EXERCISE PROMPT -
Reproduce verbatim the lines running from the line that contains "This screenshot has height=500, width=600." through the final line of the dataset rows, both ends included.

[Dataset rows]
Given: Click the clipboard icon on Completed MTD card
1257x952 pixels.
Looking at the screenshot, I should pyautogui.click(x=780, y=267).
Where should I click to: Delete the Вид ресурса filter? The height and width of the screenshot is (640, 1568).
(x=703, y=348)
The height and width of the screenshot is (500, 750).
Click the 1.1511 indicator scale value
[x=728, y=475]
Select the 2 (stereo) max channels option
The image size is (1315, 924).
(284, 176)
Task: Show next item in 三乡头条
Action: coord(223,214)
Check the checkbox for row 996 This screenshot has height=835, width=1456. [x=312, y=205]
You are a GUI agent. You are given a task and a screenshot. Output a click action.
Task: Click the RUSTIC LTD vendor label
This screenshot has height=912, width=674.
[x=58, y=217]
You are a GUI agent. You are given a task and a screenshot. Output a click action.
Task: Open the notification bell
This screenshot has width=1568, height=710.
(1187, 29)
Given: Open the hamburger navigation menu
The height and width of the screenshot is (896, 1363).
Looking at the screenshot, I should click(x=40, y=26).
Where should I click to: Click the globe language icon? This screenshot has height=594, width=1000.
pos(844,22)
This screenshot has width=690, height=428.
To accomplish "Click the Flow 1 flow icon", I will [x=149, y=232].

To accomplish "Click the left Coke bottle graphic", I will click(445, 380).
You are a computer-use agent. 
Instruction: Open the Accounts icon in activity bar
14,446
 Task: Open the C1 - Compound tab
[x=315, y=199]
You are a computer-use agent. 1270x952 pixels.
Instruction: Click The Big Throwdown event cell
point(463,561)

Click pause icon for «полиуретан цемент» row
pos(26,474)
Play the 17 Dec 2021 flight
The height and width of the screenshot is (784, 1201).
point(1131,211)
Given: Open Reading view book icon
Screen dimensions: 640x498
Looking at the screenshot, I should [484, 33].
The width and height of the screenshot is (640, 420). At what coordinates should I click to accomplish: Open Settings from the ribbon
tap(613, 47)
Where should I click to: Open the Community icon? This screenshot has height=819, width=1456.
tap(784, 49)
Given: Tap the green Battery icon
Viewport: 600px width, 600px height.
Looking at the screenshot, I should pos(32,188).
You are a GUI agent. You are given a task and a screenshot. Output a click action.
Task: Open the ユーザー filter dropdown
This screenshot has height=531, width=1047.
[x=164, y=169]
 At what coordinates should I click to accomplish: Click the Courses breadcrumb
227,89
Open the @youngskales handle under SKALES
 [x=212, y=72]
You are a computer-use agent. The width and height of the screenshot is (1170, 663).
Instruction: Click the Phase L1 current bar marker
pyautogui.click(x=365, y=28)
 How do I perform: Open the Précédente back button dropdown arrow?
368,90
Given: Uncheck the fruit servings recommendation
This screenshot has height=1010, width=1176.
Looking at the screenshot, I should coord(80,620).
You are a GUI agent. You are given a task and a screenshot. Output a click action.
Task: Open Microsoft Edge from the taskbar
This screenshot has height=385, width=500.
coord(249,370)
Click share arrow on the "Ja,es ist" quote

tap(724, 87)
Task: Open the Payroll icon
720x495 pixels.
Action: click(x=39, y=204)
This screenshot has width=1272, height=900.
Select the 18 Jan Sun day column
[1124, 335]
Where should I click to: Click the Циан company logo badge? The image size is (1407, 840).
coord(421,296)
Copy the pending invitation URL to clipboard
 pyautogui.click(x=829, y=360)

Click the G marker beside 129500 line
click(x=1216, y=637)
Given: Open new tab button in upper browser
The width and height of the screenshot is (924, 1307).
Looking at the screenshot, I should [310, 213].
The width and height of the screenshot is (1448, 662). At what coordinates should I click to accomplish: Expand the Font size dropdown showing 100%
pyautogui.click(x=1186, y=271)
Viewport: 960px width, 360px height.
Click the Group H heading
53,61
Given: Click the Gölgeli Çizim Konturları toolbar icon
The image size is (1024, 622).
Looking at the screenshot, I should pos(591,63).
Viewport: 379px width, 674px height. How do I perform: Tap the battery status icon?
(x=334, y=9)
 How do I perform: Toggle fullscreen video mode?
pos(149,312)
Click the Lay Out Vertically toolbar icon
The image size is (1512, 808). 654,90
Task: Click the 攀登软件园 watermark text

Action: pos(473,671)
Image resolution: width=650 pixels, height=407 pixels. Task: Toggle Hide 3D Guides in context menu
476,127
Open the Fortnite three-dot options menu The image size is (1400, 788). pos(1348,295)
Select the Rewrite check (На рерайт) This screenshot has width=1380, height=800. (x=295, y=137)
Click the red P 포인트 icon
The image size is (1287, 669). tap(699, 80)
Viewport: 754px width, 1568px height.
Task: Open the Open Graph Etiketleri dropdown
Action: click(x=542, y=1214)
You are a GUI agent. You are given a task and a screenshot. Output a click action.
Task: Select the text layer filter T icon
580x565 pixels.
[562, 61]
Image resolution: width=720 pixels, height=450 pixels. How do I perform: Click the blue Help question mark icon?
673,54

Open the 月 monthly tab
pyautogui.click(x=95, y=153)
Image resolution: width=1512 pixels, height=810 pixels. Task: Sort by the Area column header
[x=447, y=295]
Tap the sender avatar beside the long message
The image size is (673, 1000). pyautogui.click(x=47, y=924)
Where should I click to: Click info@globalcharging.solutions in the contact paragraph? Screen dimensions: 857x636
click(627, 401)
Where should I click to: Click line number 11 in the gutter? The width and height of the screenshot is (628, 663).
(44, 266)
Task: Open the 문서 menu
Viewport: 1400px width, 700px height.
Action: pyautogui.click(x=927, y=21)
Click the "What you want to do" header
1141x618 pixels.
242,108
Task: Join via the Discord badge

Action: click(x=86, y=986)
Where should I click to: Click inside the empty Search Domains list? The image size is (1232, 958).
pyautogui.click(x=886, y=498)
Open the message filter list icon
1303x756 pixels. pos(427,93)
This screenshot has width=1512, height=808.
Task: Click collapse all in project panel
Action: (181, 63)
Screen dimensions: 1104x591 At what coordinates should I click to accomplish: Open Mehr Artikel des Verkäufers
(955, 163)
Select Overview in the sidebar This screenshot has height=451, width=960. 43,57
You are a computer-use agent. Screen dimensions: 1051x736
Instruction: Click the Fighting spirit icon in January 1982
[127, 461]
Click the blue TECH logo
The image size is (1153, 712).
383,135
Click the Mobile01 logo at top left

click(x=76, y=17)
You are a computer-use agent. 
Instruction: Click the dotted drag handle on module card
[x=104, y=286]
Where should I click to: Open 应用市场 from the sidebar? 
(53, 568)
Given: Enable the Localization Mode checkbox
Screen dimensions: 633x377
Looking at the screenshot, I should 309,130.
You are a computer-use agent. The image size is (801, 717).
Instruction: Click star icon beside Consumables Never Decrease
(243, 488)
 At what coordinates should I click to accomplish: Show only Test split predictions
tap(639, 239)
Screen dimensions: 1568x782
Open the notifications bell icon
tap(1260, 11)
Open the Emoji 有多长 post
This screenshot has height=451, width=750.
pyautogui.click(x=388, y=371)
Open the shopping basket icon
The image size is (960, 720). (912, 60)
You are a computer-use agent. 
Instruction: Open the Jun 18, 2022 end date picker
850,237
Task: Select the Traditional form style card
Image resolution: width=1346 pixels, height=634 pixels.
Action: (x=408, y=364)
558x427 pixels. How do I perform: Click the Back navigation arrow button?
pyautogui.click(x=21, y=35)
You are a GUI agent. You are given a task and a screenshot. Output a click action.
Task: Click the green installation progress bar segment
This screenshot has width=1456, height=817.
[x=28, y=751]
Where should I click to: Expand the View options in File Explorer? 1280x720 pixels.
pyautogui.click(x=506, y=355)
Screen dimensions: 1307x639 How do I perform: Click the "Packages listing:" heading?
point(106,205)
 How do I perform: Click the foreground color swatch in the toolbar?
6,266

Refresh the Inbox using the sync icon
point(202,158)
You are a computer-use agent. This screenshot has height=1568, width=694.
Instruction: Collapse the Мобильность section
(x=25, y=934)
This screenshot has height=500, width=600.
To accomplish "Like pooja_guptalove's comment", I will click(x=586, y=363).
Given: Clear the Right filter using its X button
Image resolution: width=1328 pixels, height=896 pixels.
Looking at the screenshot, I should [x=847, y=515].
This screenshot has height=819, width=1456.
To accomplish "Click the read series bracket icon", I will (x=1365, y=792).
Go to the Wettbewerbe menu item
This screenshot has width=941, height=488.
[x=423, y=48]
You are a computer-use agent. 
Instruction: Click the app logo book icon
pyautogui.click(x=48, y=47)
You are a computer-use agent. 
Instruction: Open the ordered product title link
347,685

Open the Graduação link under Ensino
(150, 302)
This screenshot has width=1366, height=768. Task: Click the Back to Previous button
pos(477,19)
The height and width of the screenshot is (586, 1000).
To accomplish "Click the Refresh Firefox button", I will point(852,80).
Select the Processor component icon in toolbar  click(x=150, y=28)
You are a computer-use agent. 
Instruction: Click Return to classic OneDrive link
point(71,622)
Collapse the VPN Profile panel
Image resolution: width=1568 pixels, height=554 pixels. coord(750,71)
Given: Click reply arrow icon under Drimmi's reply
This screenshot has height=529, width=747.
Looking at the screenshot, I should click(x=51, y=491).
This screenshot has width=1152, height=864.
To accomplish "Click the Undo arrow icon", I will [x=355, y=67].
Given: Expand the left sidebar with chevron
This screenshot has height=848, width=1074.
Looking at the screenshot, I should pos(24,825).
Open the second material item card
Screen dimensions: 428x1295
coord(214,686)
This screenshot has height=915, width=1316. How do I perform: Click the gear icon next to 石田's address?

CORRECT RESULT -
This screenshot has height=500, width=600.
To accomplish "Like pooja_guptalove's comment", I will click(x=586, y=363).
Given: Clear the Right filter using its X button
Image resolution: width=1328 pixels, height=896 pixels.
Looking at the screenshot, I should [x=847, y=515].
This screenshot has height=819, width=1456.
To accomplish "Click the read series bracket icon", I will (x=1365, y=792).
Go to the Wettbewerbe menu item
This screenshot has width=941, height=488.
[x=423, y=48]
You are a computer-use agent. 
Instruction: Click the app logo book icon
pyautogui.click(x=48, y=47)
You are a computer-use agent. 
Instruction: Open the ordered product title link
347,685

Open the Graduação link under Ensino
(150, 302)
This screenshot has width=1366, height=768. Task: Click the Back to Previous button
pos(477,19)
The height and width of the screenshot is (586, 1000).
To accomplish "Click the Refresh Firefox button", I will point(852,80).
Select the Processor component icon in toolbar  click(x=150, y=28)
You are a computer-use agent. 
Instruction: Click Return to classic OneDrive link
point(71,622)
Collapse the VPN Profile panel
Image resolution: width=1568 pixels, height=554 pixels. coord(750,71)
Given: Click reply arrow icon under Drimmi's reply
This screenshot has height=529, width=747.
Looking at the screenshot, I should click(x=51, y=491).
This screenshot has width=1152, height=864.
To accomplish "Click the Undo arrow icon", I will [x=355, y=67].
Given: Expand the left sidebar with chevron
This screenshot has height=848, width=1074.
Looking at the screenshot, I should pos(24,825).
Open the second material item card
Screen dimensions: 428x1295
coord(214,686)
This screenshot has height=915, width=1316. How do I perform: Click the gear icon next to 石田's address?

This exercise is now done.